I've also finished the Flash version of CowBandits, which is a game I last made in 2002 for mobile, and involves the player piloting a little Thrust craft through a subterranean cave system looking for cows to abduct and drop into a giant space mincer. I'm really happy with the way it turned it - it's much closer to my original vision of the game, which was somewhat sullied by the format at the time - chiefly that mouse controls are much better than mobile phone keypads for controlling fiddly little spaceships being pulled by gravity.

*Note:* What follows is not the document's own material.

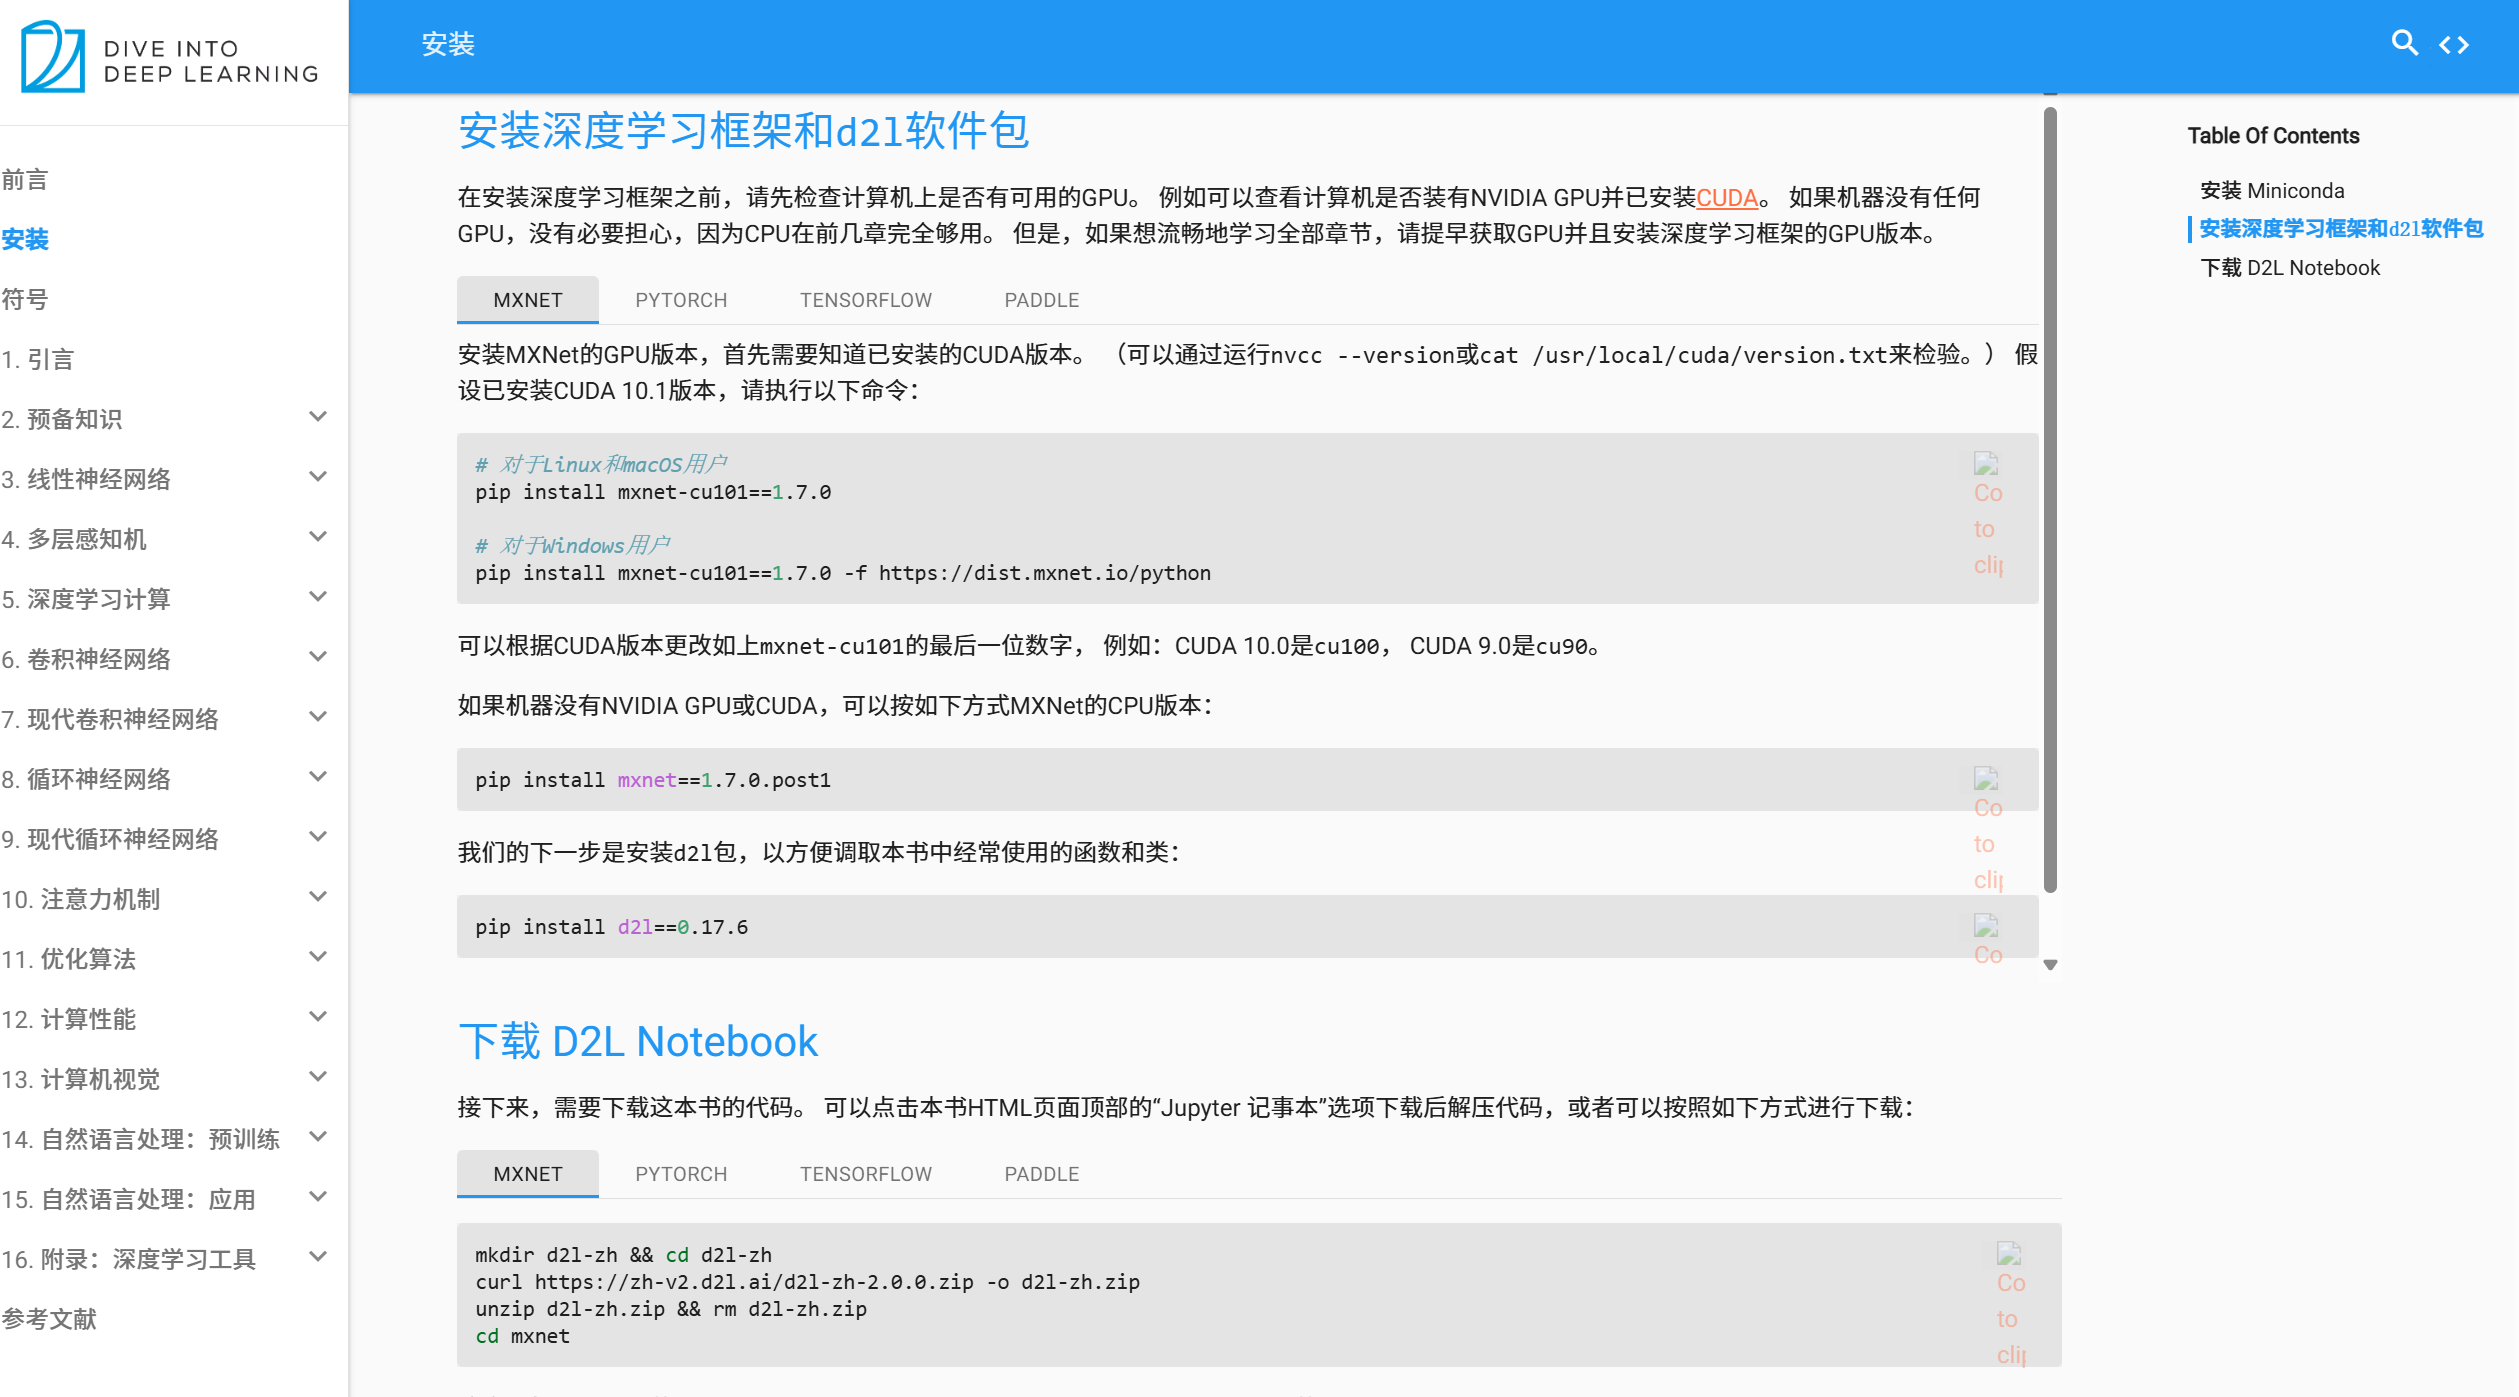
Task: Go to 安装 Miniconda in table of contents
Action: 2272,190
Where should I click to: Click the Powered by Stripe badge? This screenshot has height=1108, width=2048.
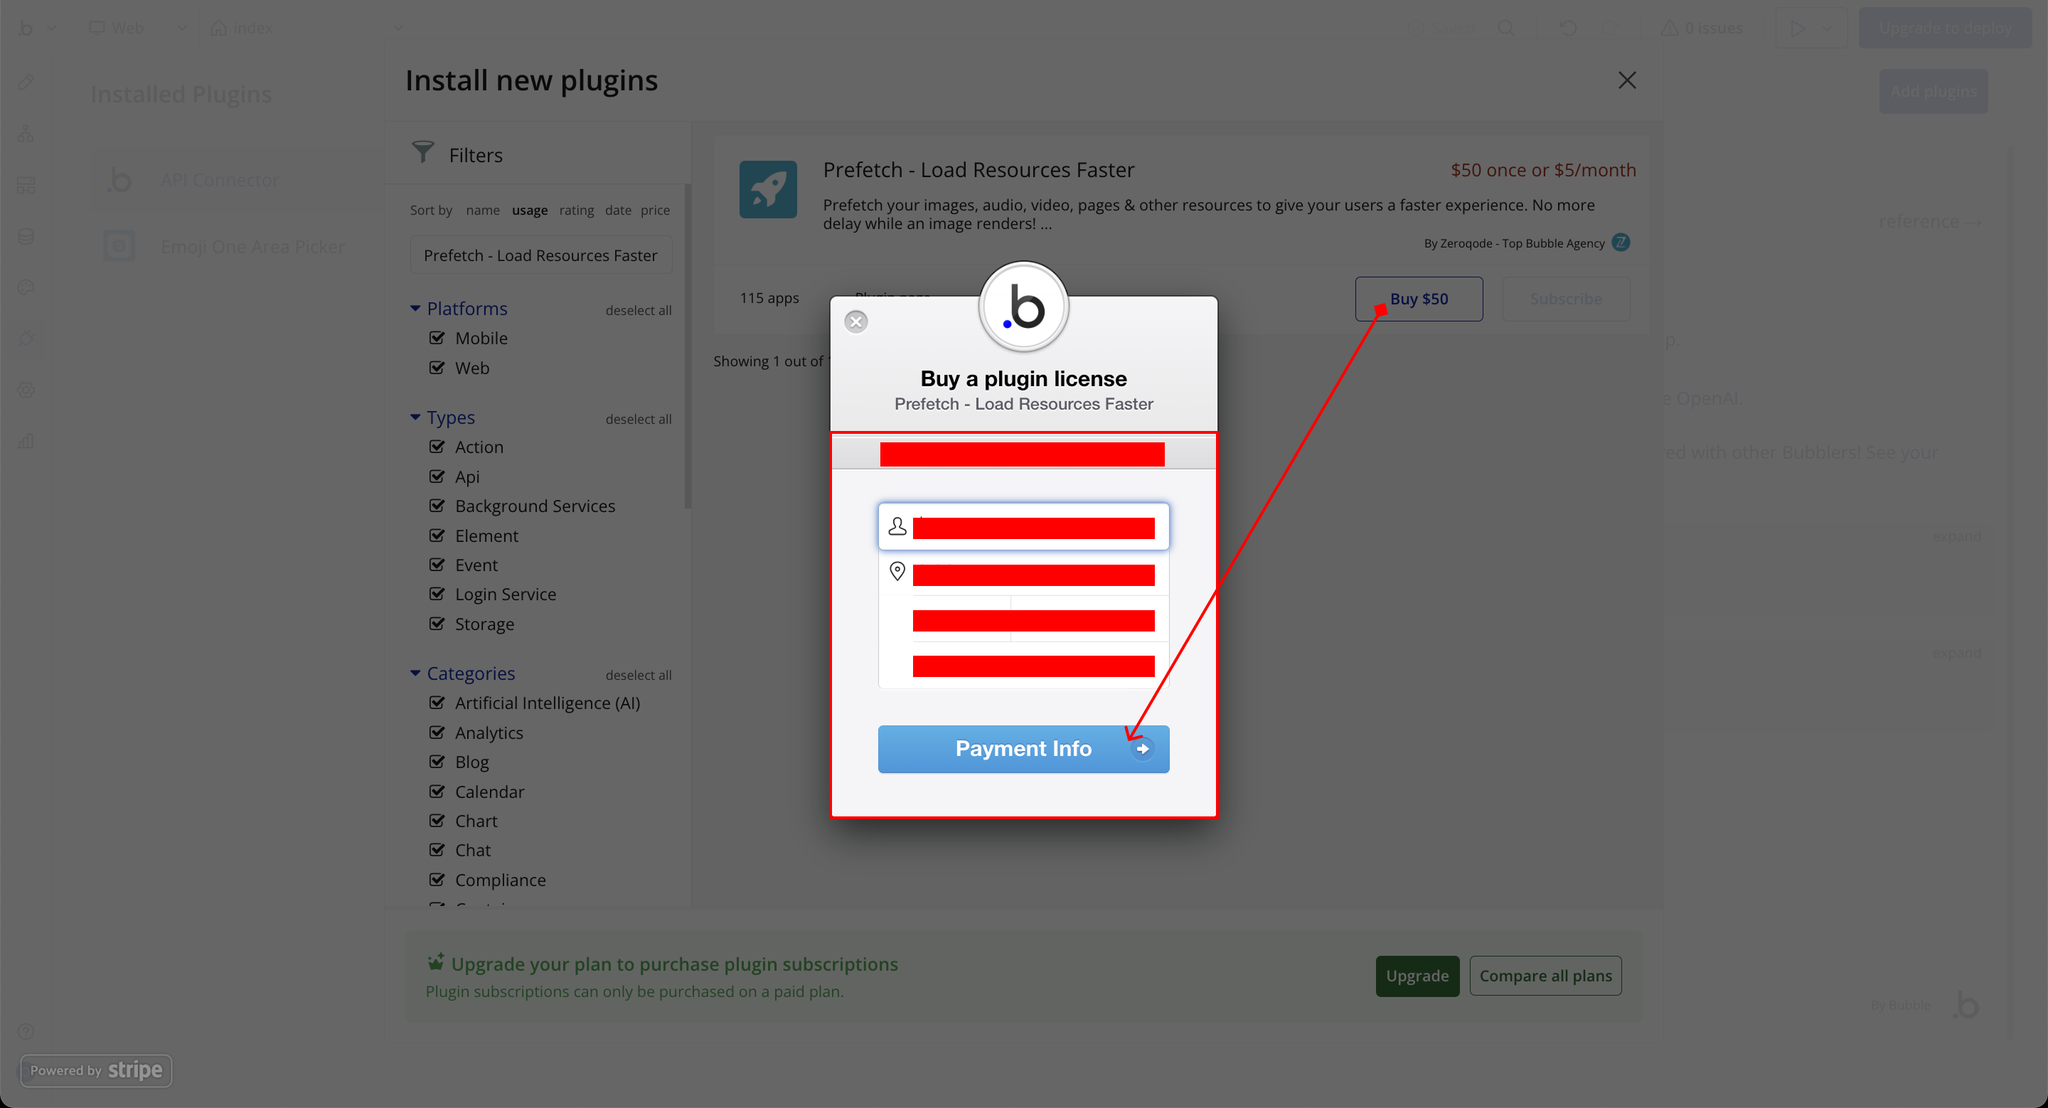tap(96, 1070)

And finally, I'm still playing Mario Galaxy. I have over 60 stars now and have 'completed' the game, so now it's the hunt for every last one. I still look forward to playing it every time I turn on the Wii, but I think there are a few glaring faults:

Dear Nintendo,
  • Guys, it's 2007 - it's now officially okay to not have a lives system. It patently doesn't add anything to the game - I've yet to run out of lives once so far, and even if I wasn't diligently hoovering up all the star bits for regular 1-Ups I get plenty from the hub world (primarily from Peach and her stupid letters, which keep arriving even now she's safe in her Mushroom Castle). When I'm on a particularly difficult level, the distant possibility of running out of lives and being rudely booted back to the hub isn't a good thing- it's just unnecessary stress that marrs an otherwise wonderful experience.
  • Please put in ALL of the sensible restart points in future. Oh sure, Galaxy is still hundreds of times better in this area than most of the main offenders (many other Nintendo games among them), but it's still not perfect. The rule is really simple - doing a difficult bit successfully, then failing at the next difficult bit and being forced to repeat the first one is just NEVER FUN. You've almost put restart points in all the right places - now just go and add that final 10%, and we have a deal.
  • Springy Mario and flying Mario aren't added bonus features. They're irritating and half-baked - don't acknowledge this by barely using them; just remove them instead - Galaxy has plenty else that works brilliantly, so we won't mind, honest.
Thanks.

love Ricky

Wednesday, December 05, 2007

Thoughts from the Toilet Bowl

Flicking through the back of Edge magazine, I wondered what the games industry would be like if nearly all the advertisments for jobs or degree courses didn't employ a picture of a  giant fucking barbarian on horseback, or a scantily clad manga babe.

More exposition coming real soon folks!